Still, Spellman explains, “it’s a completely different kind of storytelling” between movies and TV shows.

“What Kevin wanted us to do was create a show where each individual episode feels like a movie, but it has the deep dive of a series,” Spellman says. “Movies storytelling is vertical storytelling — it’s compressed time, in general, it’s urgent, it builds toward one event. That means the character relationships and the character arcs have a rhythm to them that is specific to that flow.

“Series storytelling is horizontal and the character journeys are completely different,” Spellman continues. “You’re not just stretching it out. The rhythm is very, very different. And we worked hard to find story mechanics that felt like it was a hybrid so that each episode feels like a movie yet each episode connects to the whole in a way that is always promising what’s next.”

Spellman credits the diversity of the creative team for how timely “The Falcon and The Winter Soldier” feels.


“I think that was part of having a room that’s diverse and has LGBT and Black folk — [a room] packed with people who have struggled as not fitting into what’s mainstream,” Spellman says. “It allowed us to sort of tap into big themes and ideas and storylines that was relevant to us already.”

A man in a suit and tie holding Captain America's shield
Anthony Mackie as Sam Wilson, a.k.a. the Falcon, in Marvel’s “The Falcon and the Winter Soldier” on Disney+.
(Chuck Zlotnick / Marvel Studios)

One thing the team could not predict was a pandemic that affected the show’s production timeline. But the series was already set as a story that is happening because of “the Blip,” which caused half the world’s inhabitants to suddenly disappear and just as suddenly reappear five years later.

“The Blip is a global problem that every single person, whether they’re a superhero, rich, poor, Black or white has to deal with,” Spellman says. “Because the pandemic shut us down, it gave us time to draw those parallels even more clearly.”

“During the Blip, of course, you had sort of this universal cooperation,” adds Skogland. “Borders changed. People were able to cooperate in a different capacity because they were sharing grief at losses that they had. Financial fortunes changed from good to bad, bad to good. Everything went into sort of a chaos, sorted itself out, and people [are] moving forward.

“And then boom, everyone comes back. The switch gets flipped again. And the suggestion is that a lot of people, by definition, are going to want to turn the clock back” to the way things used to be, Skogland says.
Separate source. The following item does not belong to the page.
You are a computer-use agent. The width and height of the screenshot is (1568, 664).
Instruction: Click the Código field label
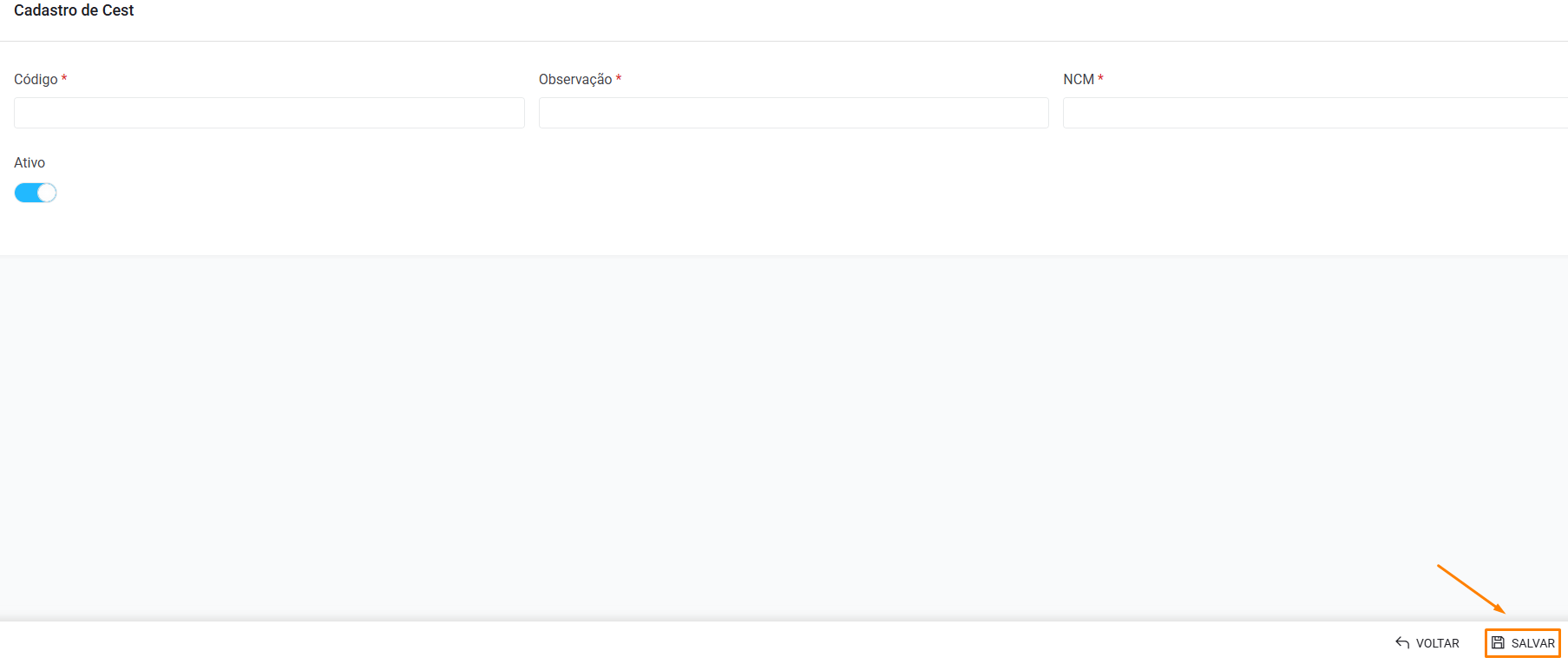point(36,79)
It is within that backdrop that Sam and Bucky have to process their feelings around Steve and Captain America’s legacy. And the show will question the relevance of the type of hero the original Captain America symbolizes in the world today. But a journey to understand everything the shield previously embodied is necessary before it can be made to embody anything else.

“I think having a Black man and African American be presented to the world as a giant heroic icon is absolutely necessary for making the world start to see us,” says Spellman. “It’s a way to make the world understand that we are all connected. We are all capable of greatness, including the people who have had the most crap thrown down on them. I just think having a Black icon like this is absolutely necessary for these times. And I’m grateful to be involved with bringing him to life.”